The problem also seems to affect those who have chosen to postpone their retirement.
Nick Cutmore from Kent applied for his state pension in June.
“I haven’t received a message from DWP since I applied,” the 68-year-old told us.
“I’ve been working for 53 years and luckily I still have a job. I sympathize with those who have nothing and wait.”
The government insists the total number of those affected is in the “low thousands” and Pension Minister Guy Opperman said the problem should be resolved by October.
The department said “hundreds” of staff were engaged on the case to deal with the backlog.
Steve Webb, pension advisor at Lane Clark & Peacock, said the fact that hundreds of workers were engaged on the matter suggests that the total number of people affected is far higher than the DWP claims.
He said the DWP needs to be transparent about the total number of people affected and the length of the delay.
Webb said, “It is clear that thousands of people will have to wait for their first state pension to be paid.
“Even when the system is working properly, most people have to wait four weeks for their first payment, so these further delays could put real pressure on family finances.
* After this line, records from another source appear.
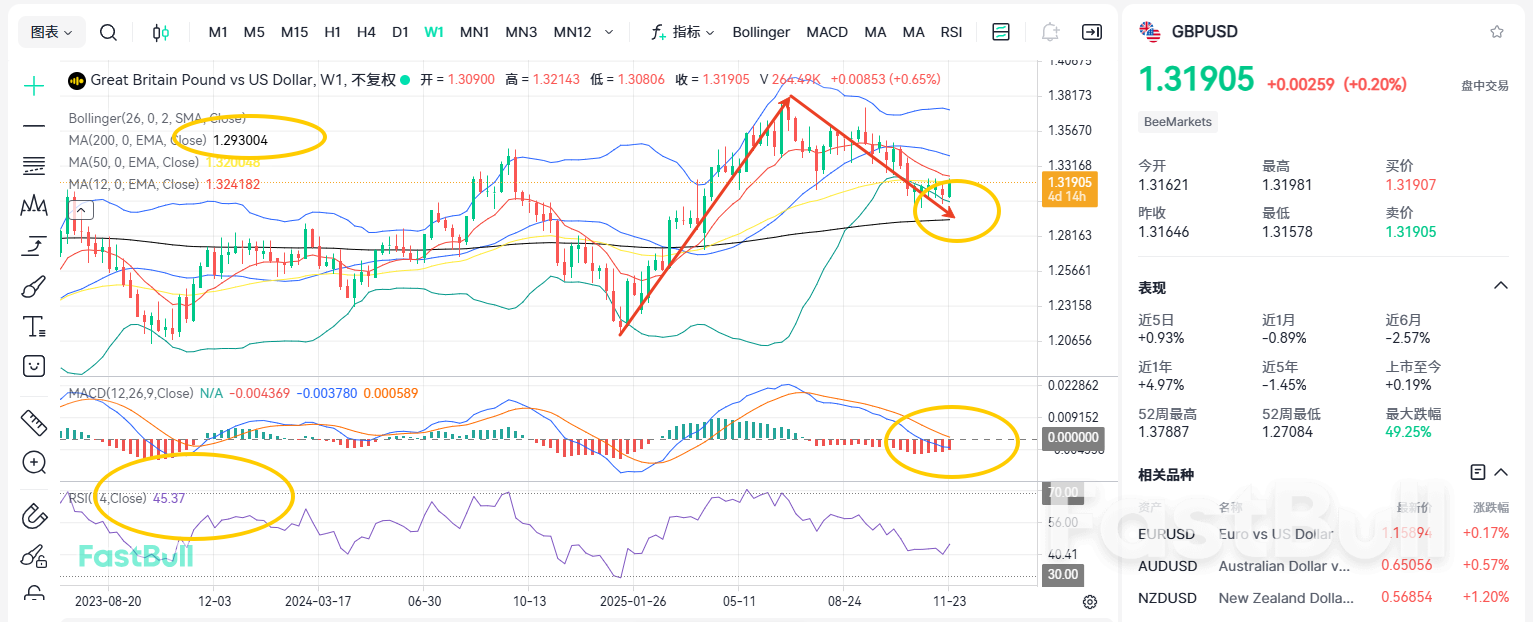Viewport: 1533px width, 622px height.
Task: Open the emoji sticker tool
Action: pyautogui.click(x=33, y=365)
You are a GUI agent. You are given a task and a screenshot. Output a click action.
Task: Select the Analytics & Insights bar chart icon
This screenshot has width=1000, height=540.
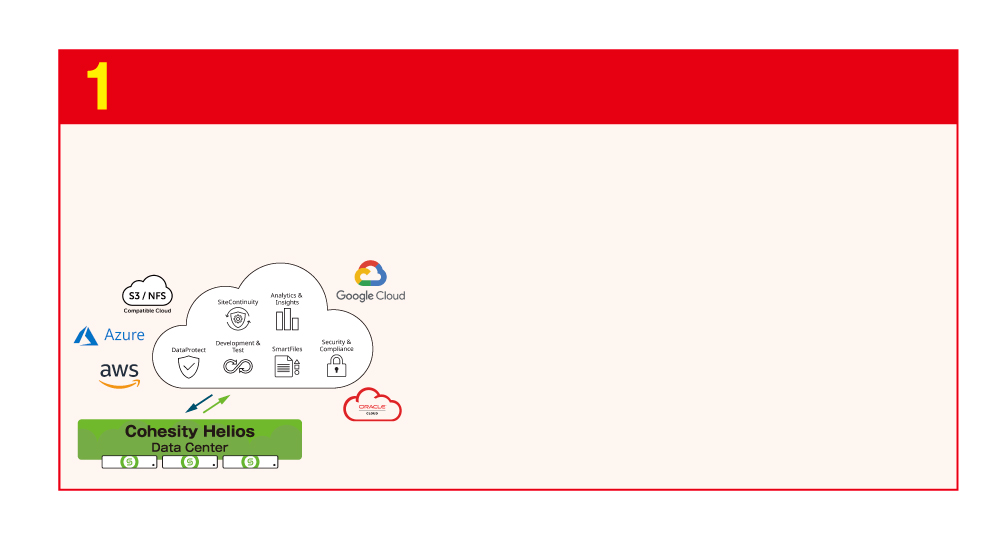pyautogui.click(x=287, y=319)
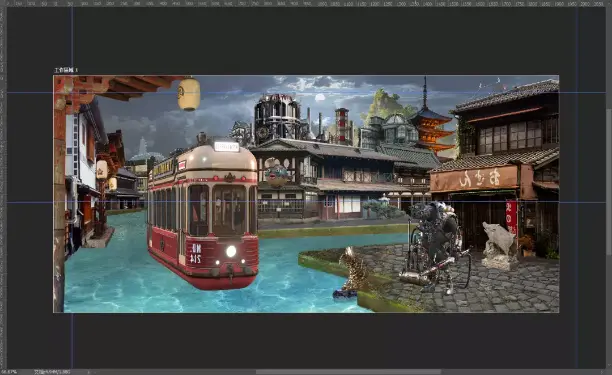
Task: Select the artboard name label above canvas
Action: [66, 70]
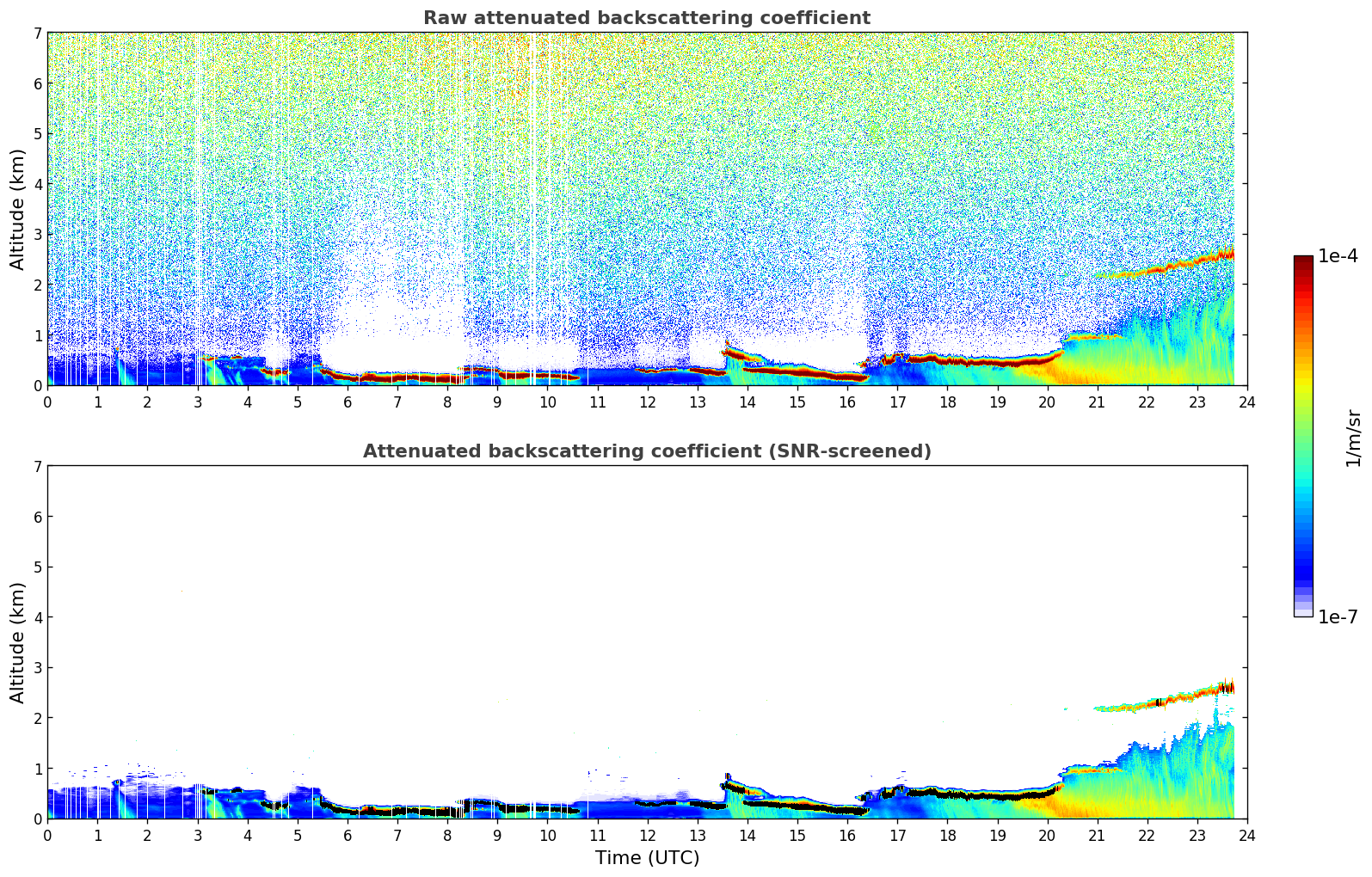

“Of particular concern are cases in which working-age benefits are switched off as soon as the applicant reaches retirement age, but the state pension does not start for months.
“The DWP should be much more open about how many people are affected, how long they wait and how the problem arose.”
Charities have also warned that if the problem persists, it could have a huge impact on poorer applicants.
“For people who have a relatively high proportion of their income on state pensions, this could be a minor disaster,” said David Sinclair, Director of the International Longevity Center UK.
“The potential for anxiety and stress is huge.”
A DWP spokesman said the government regretted it.
“We are sorry that some new customers of the statutory pension insurance have delayed payments.
“All those affected have been identified and we have invested additional resources to address them as a matter of priority. All claims made today should not be delayed.”
Those affected receive their money retrospectively in a lump sum, said the DWP.